The qualitative differences in IR-induced responses between age and sex were further highlighted by inferring cellular outcome from DNA damage & repair-associated proteins. As opposed to a mere increase or decrease in response intensity of the same mechanism, juvenile females and males appeared to initiate different signaling cascades. Although both shared suppression of cell cycle progression, females showed activated DNA repair and pro-survival mechanisms whereas males shifted towards pro-apoptosis with mitochondrial stress and reduced DNA repair. In addition, inflammatory regulators, which were not detected in females, appeared to compete over activation and suppression of immune responses. At adult age, sex effects were diminished and, overall, understood as low-to-negligible at this dose level. To the best of our knowledge, these results are the first demonstration of age-dependent sex effects of IR-induced DNA damage and repair.
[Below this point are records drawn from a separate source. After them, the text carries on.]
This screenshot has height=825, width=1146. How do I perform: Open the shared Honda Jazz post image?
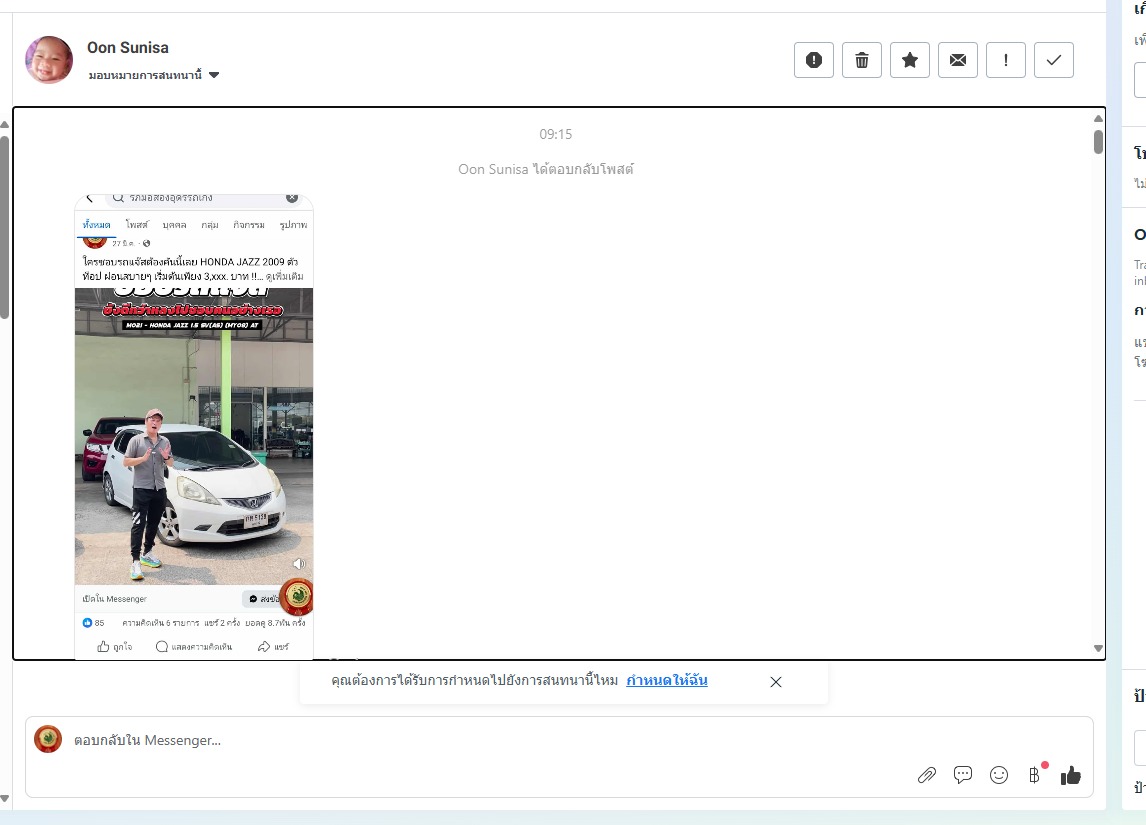tap(194, 430)
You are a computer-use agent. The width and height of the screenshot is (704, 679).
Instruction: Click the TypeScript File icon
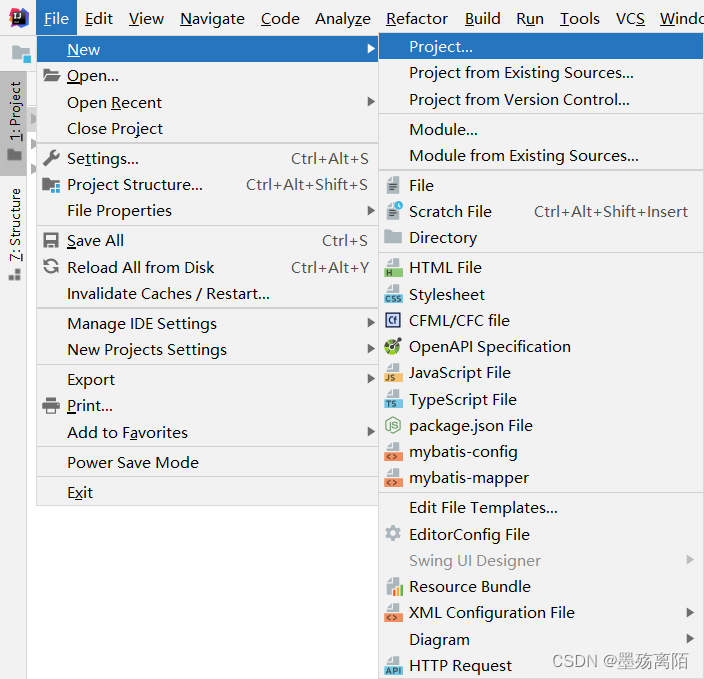393,400
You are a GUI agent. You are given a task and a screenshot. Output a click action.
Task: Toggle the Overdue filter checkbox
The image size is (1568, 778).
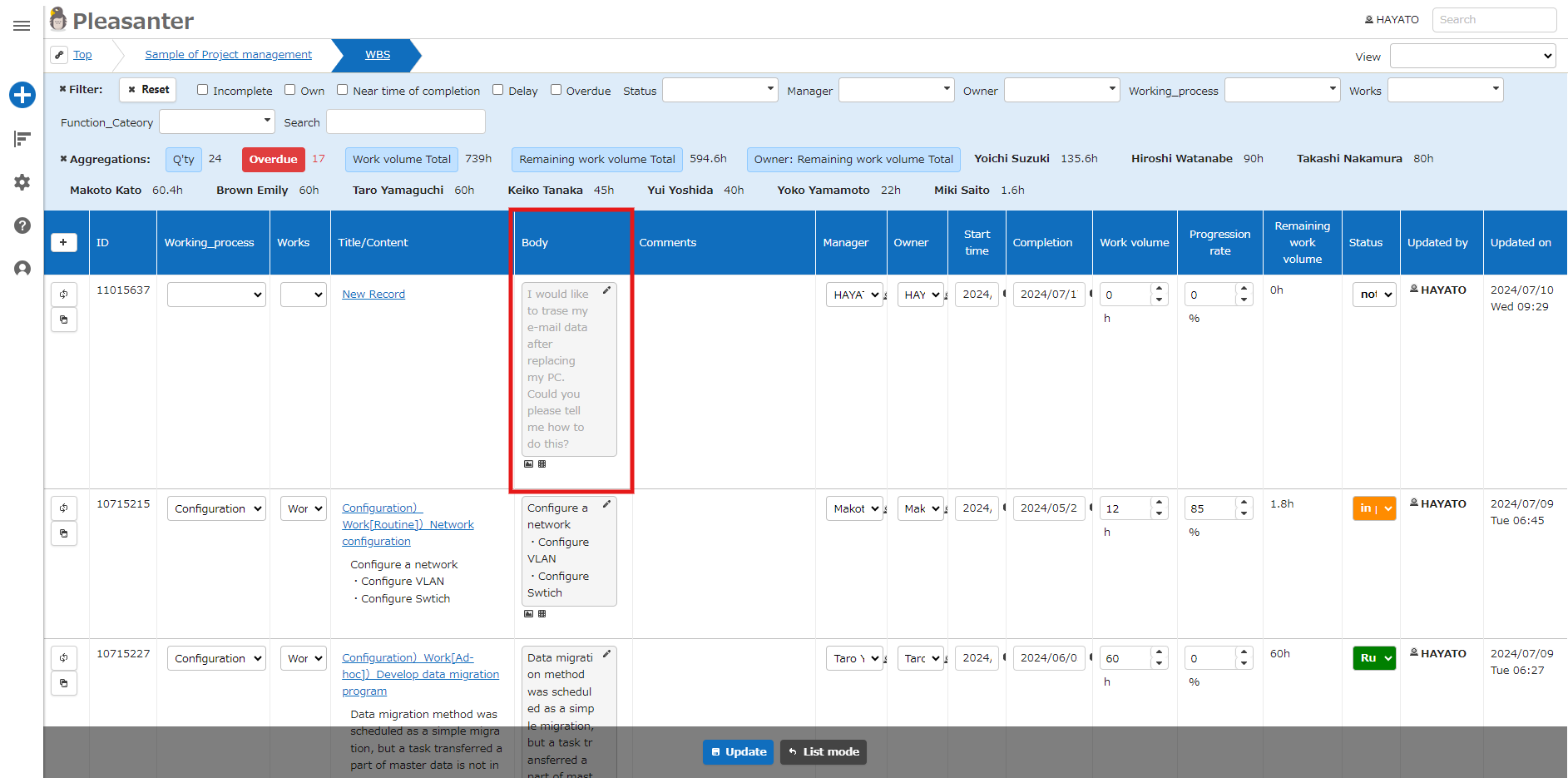pos(556,90)
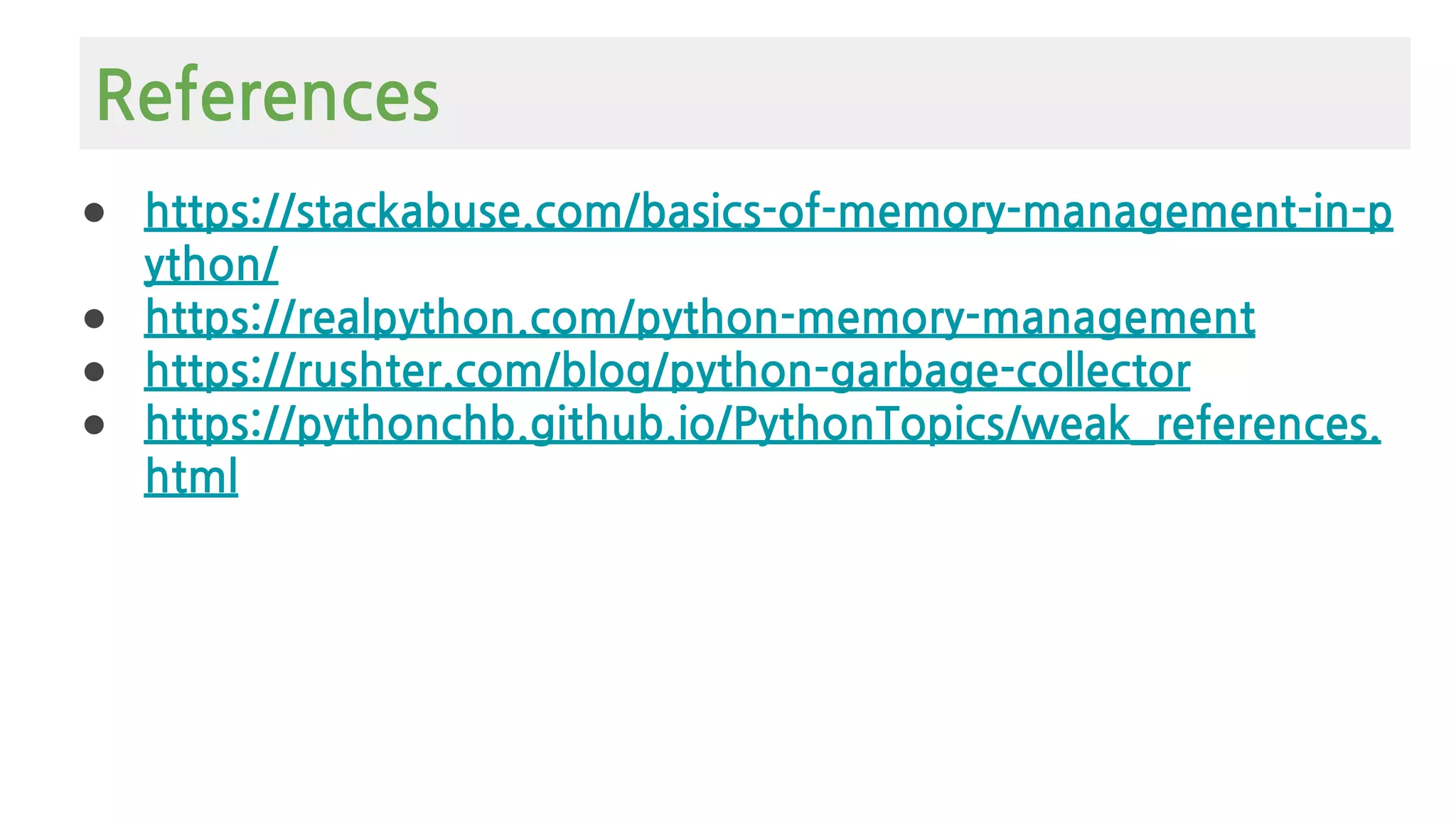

Across strains, the inferred cellular outcome appeared to be rather similar and additional convoluted sex effects were not apparent. Notably, similar outcome was achieved via different mechanisms, as no differential protein levels were shared across strains for either sex. This further strengthened the finding that strain bias in IR-induced responses is a complex matter and should not be generalized across pathways without critical assessment.